“Hush now baby, baby, don’t you cry. Mama’s gonna make all your nightmares come true. Mama’s gonna put all her fears into you.” Roger Waters
If there was something I learned early in life is that the world is very cruel, not indifferent but downright outright evil.
There were two aspects of life as a young child. The things that went on behind closed doors and things that were happening in the neighborhood. On the outside maybe things looked good to others. My parents had purchased a big house in a neighborhood called ‘snob hill’. But the shiny apple was rotten within and without. For all of my life, my parents never got along. Things improved when my parents retired but there were decades of discord to live through. The neighborhood was full of callous bullies with foul mouths and arrogant attitudes.
I had a good friend up the hill and together we explored the rich wilderness that surrounded our neighborhood. At that time there were still acres of untouched woodland to visit and examine. There is a lot to be said about nature and the positive nurturing aspects of its beauty. These excursions provided a relief from the day to day agony of my life. Still, I could never truly escape my problems.
Grade school and high school to me were miserable. I was bullied and mocked, always on the outside looking in. I don’t think there was very much love in our community and a lot of antagonisms. There were a handful of kids who seemed to deal well with everybody. But as a group, we were fractured and divided. There were the bandies, the jocks, the nerds, the burnouts, the freaks, and others like myself on the outside.
I do not know if my mental illness was a direct result of my environment. That is if I had some pleasant childhood and upbringing would I still have a mental illness today? I will never know the answer to that and at this point in my life, it is immaterial. All I can say for certainty that the nervous anxiety and dread that I felt wasn’t healthy for my mental health. My grandmother had a mental illness so I am certain that there is some heredity involved.
-------
Task goal
Condense the paragraph beginning "Grade school and high school" in the childhood essay above into a short bulleted list that keeps its main facts.

Extracted entries
-------
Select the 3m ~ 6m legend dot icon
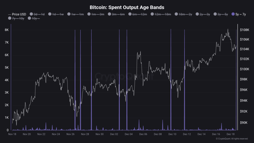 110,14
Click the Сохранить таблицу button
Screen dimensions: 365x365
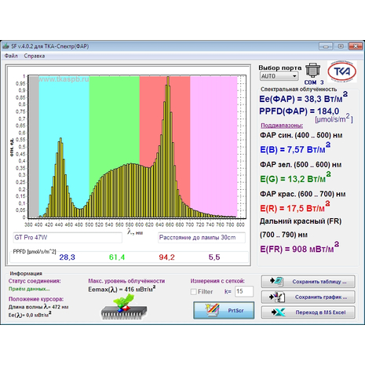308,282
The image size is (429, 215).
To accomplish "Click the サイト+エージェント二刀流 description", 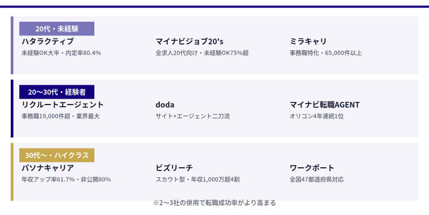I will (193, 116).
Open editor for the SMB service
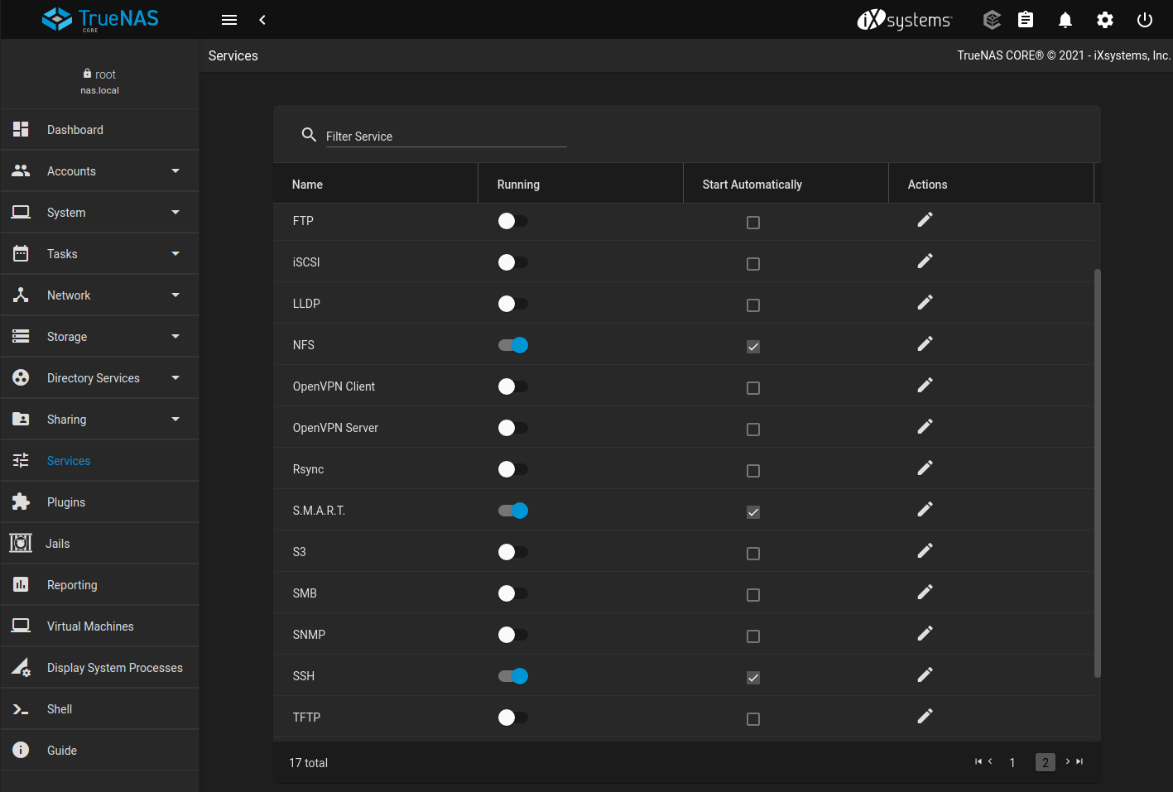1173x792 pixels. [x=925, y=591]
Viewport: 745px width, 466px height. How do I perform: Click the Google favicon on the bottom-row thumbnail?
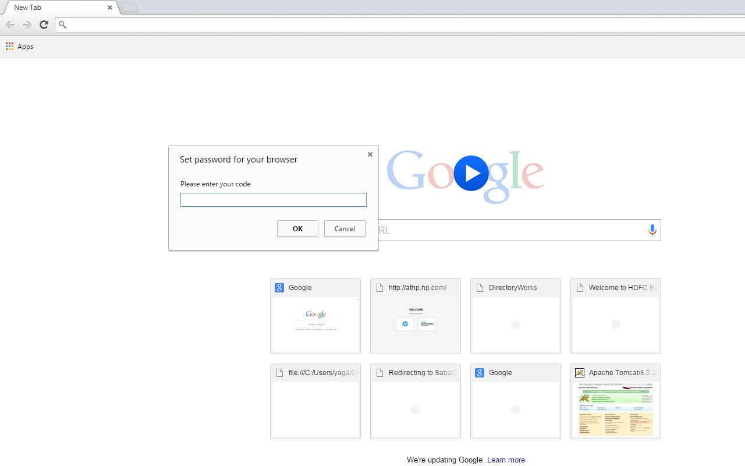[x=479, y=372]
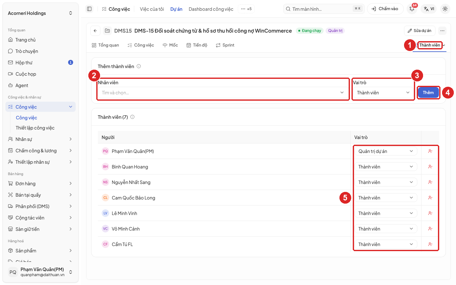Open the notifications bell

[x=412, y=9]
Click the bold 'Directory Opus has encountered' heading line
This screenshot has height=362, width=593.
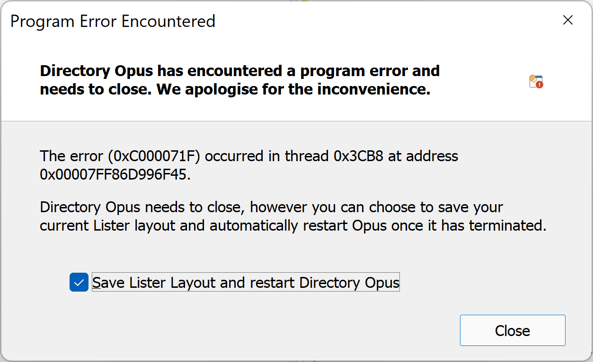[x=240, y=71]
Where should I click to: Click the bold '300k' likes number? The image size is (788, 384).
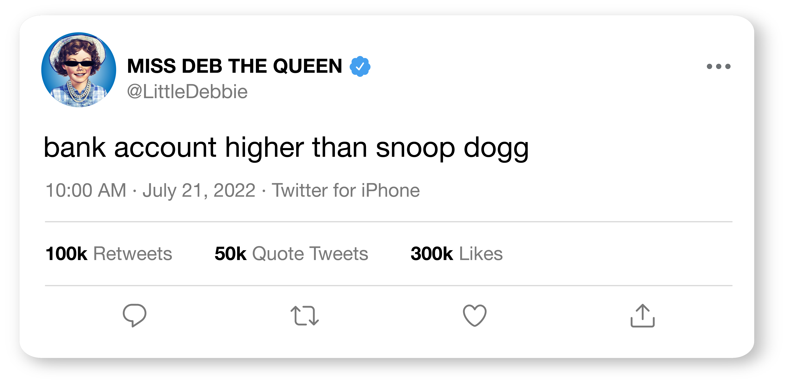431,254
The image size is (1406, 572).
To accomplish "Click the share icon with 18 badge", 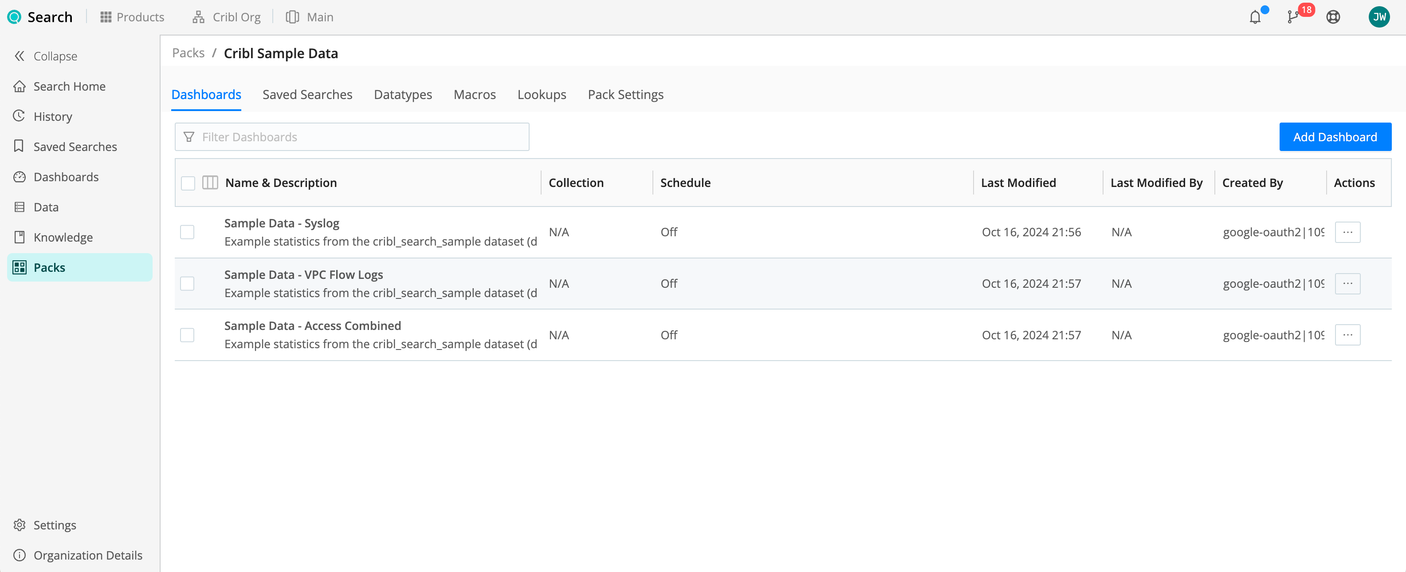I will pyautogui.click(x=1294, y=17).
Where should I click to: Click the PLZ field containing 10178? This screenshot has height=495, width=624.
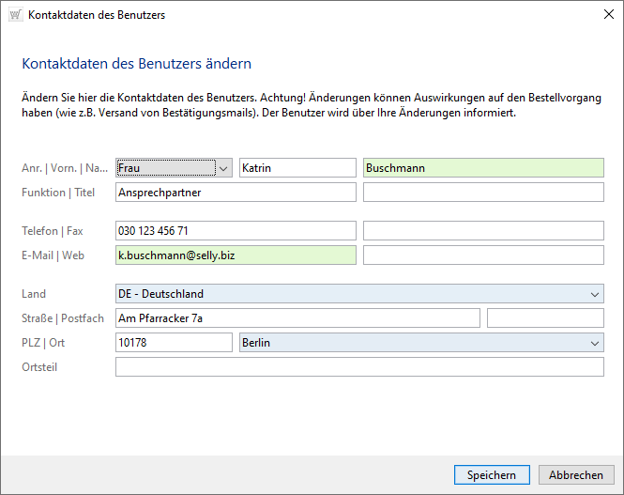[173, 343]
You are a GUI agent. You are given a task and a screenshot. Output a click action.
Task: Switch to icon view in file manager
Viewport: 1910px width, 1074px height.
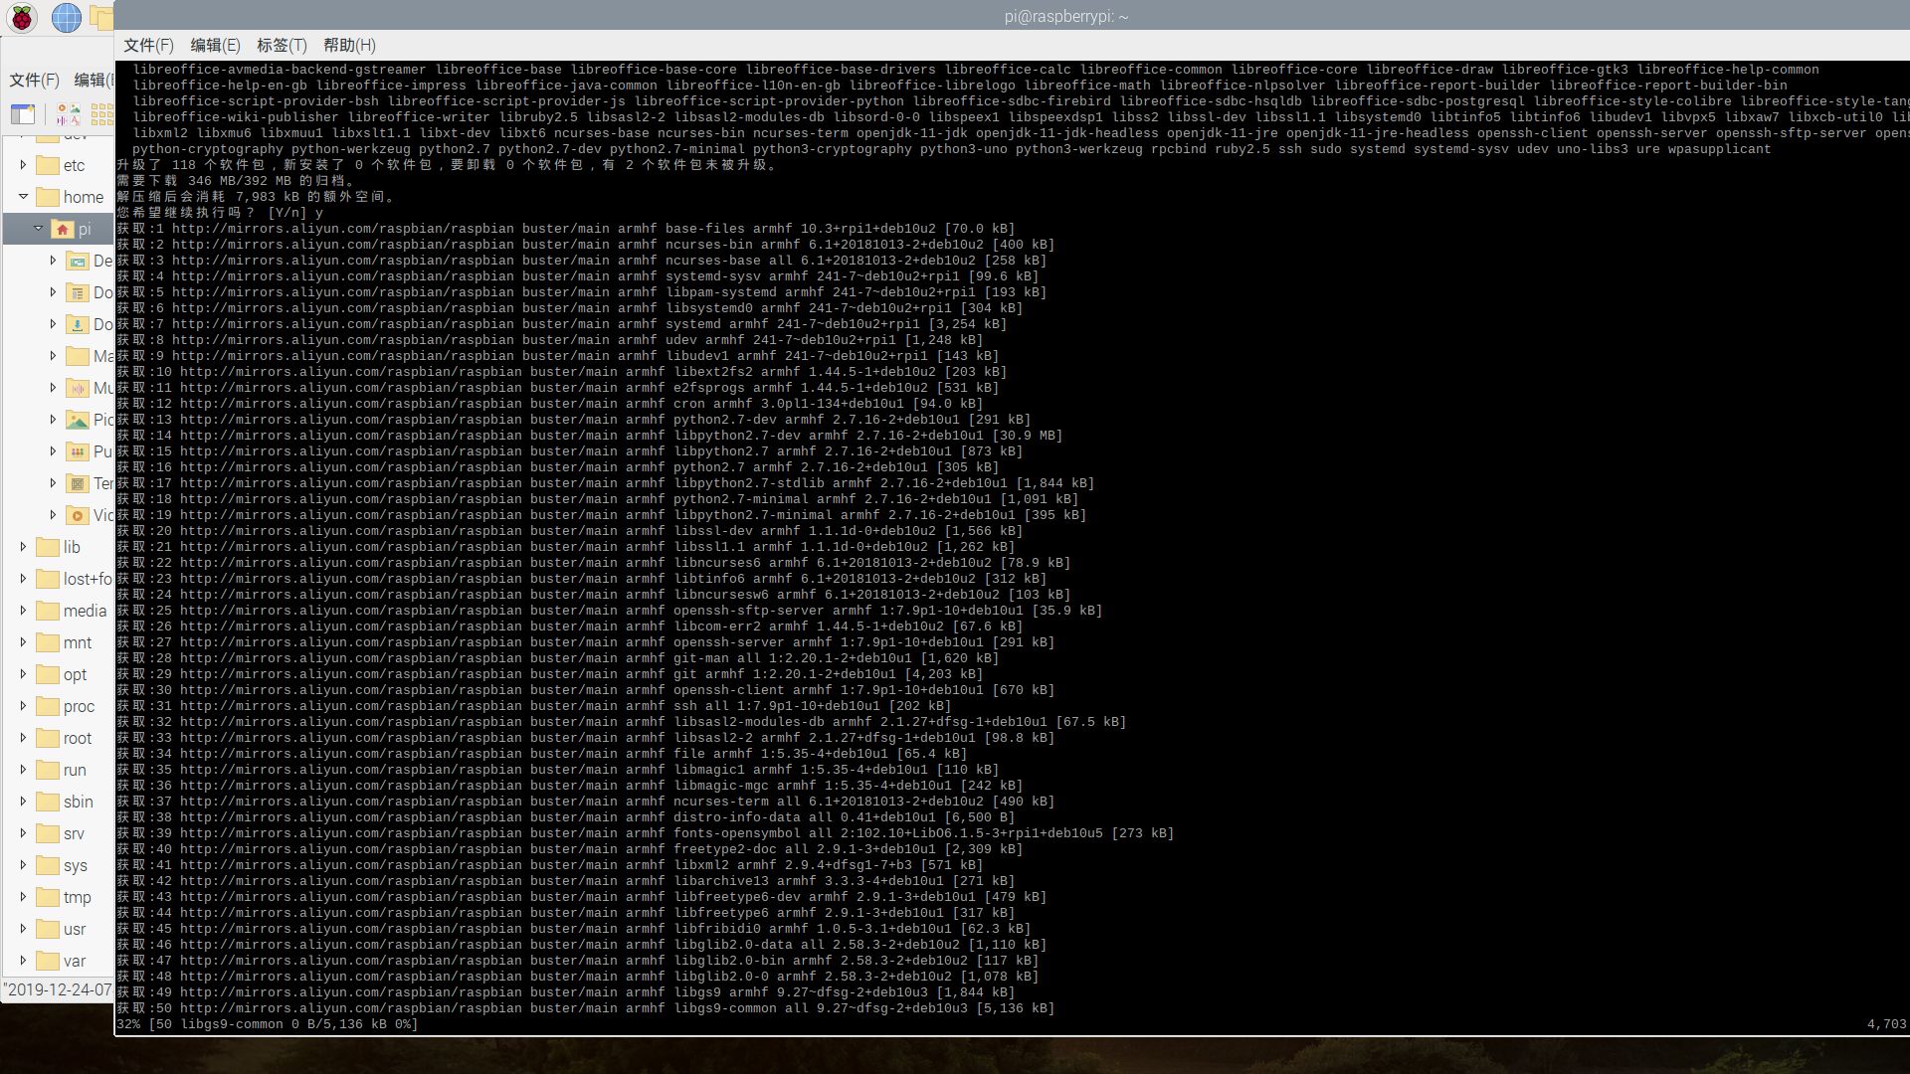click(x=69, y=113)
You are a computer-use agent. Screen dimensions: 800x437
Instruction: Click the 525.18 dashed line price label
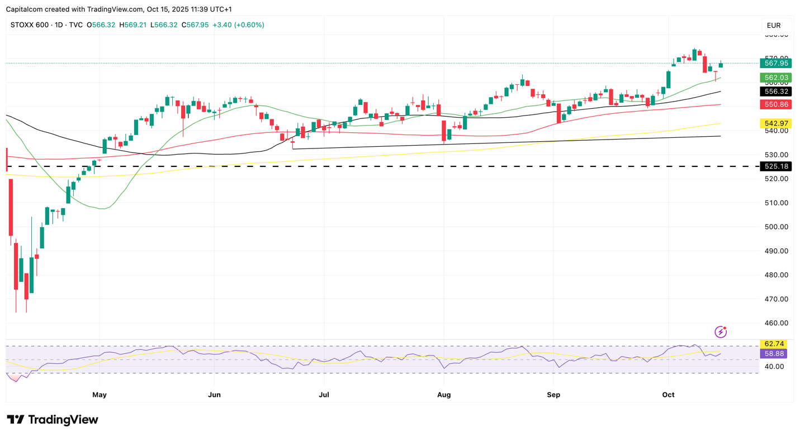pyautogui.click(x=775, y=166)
-------
Correct output
- Grade school and high school were miserable for the writer.
- The writer was bullied and mocked and was always an outsider.
- The community had little love and many antagonisms.
- A handful of kids got along with everybody, but the group as a whole was fractured and divided.
- The groups were the bandies, jocks, nerds, burnouts, freaks, and outsiders like the writer.